I have been measuring myself. Its not my height, its not my weight and its certainly not my hairline ! I have been measuring how often does something come into my head that I want to blog about. In the past week or so, something new has come into my head every 2-3 days. This new thought/idea has a life of its own.When it comes its all powerful and almost seems life changing and it forces me to blog. I sometimes do and then it goes away. But when I don’t blog, usually because of lack of time, this idea sits and festers in my head. It takes different forms and shapes. Then finally it goes and merges with the other ideas that came into my head and  I never wrote about them. So when,like today, I try to write I somehow have to make sense of this mishmash of ideas.

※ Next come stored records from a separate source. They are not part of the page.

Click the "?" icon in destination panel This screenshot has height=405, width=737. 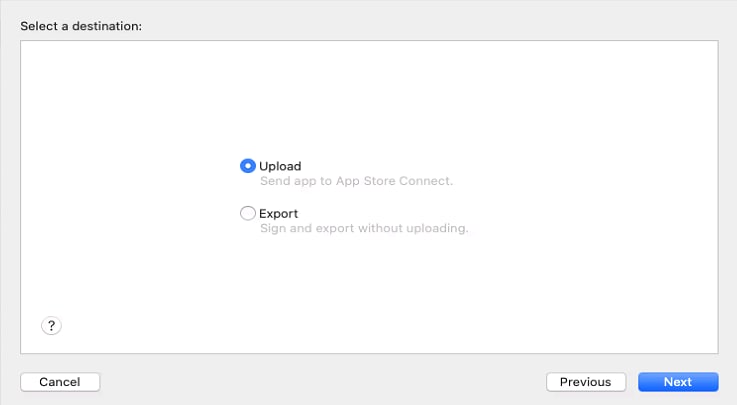[x=52, y=325]
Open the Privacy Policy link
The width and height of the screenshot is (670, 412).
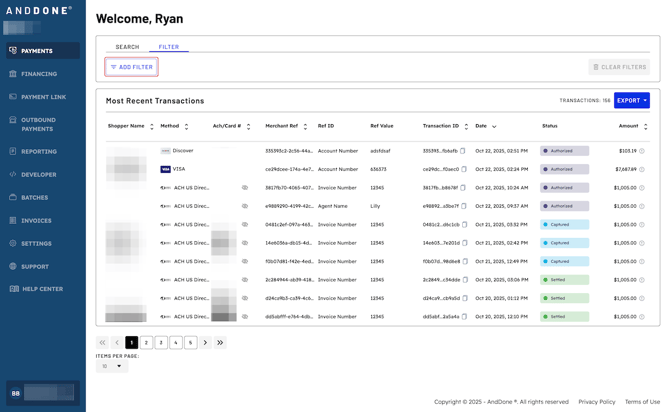click(x=596, y=402)
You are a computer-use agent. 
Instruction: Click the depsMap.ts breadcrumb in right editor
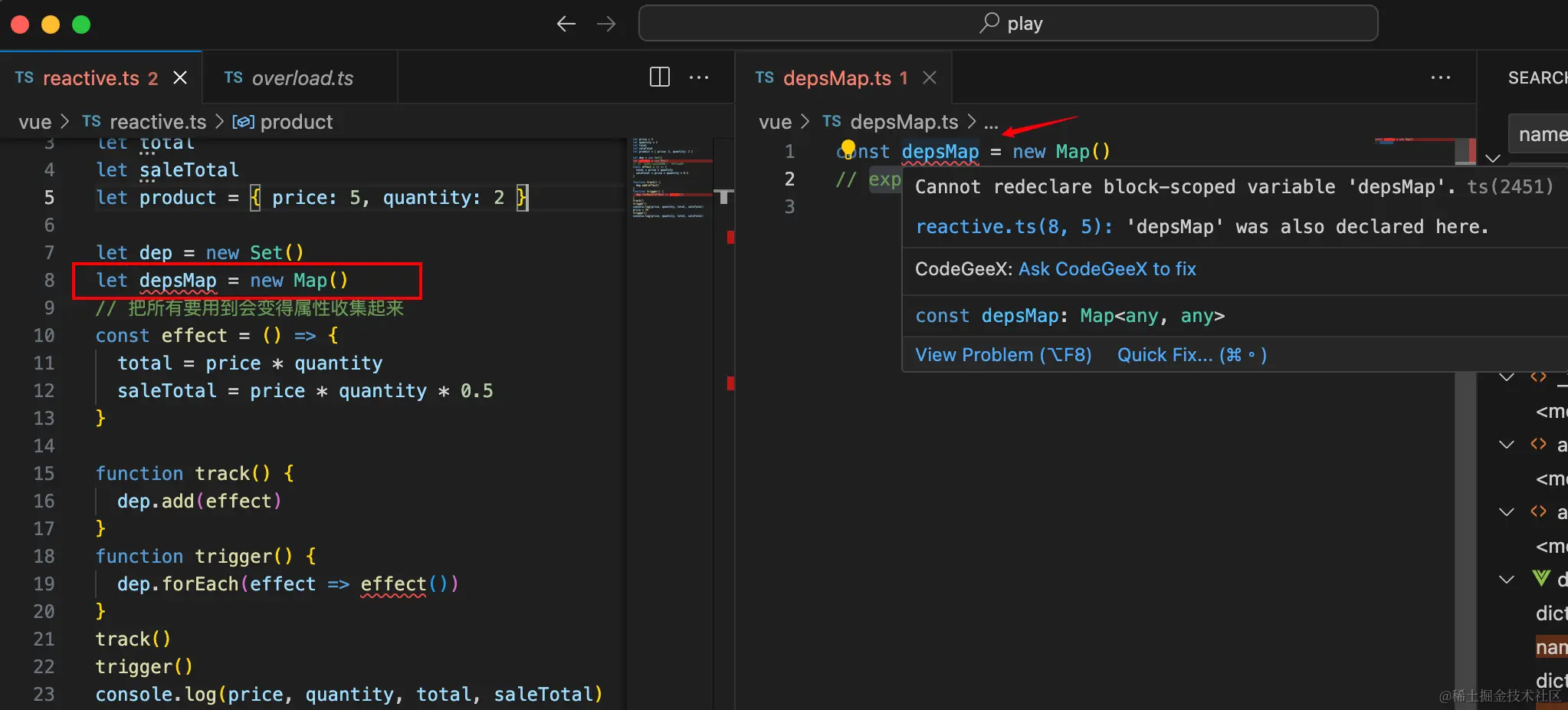[x=904, y=122]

That usually involves separating each idea out.

But today I feel taking this entire mishmash and dumping into my blog. I feel today is the day when I will find the invisible strand link that connects Obama, Japan, India, Hillary in Asia, African aid, my new house and my lack of free time, all together. By the time I am done I will have clarity on why exactly Hillary went to Asia first her choice of stop overs,  why will the Japanese PM be the first foreign leader to meet Obama, why I am confused about African aid, how I think my books add color to my new house and my number one rant that I don’t have enough time to do the things I want to. Or I could let this mismash remain as one and write about something else.

I don’t really do movie reviews. Actually I can’t do movie reviews as they are done.  It is hard for me to just talk about a movie and not talk about issues around the movie. So if the movie is say about an event, how can I not talk about the event. I have wanted to write about Slumdog Millionnaire (SM) when I first saw it. I really liked the movie and I am really glad to see that the Oscar judges agree with me. But that’s not my point. My point is why are they so few movies about our slums. Its not like they dont exist, its not like we don’t know that they don’t exist. Yet we never seem to talk about them in India until there is a big fire or a big demolition drive when the politician suddenly decide that they have become eyesores and want to send them somewhere else. Where that someone else is no one knows. To me Slumdog demonstrates again that it is possible to make a hugely entertaining movie around a real social issue. It is so entertaining that one is tempted to disregard the real issue as something made up the director. My response, everytime someone talks to me about the movie is that it is real and very believable. This is more to remind myself than anything else. It is to remind myself of the smell of a slum, that I first smelt I as a 16 year old when I first went to a slum. It is to remind myself of the filth, of the squalor, of people jostling over every available inch of space. It is also to remind myself that how the houses inside are spotlessly clean, of the people and how their ambitions and dreams are so similar to mine, of how with very little we can really do a lot.

I now stand reminded and will never forget again. Thank you Slumdog.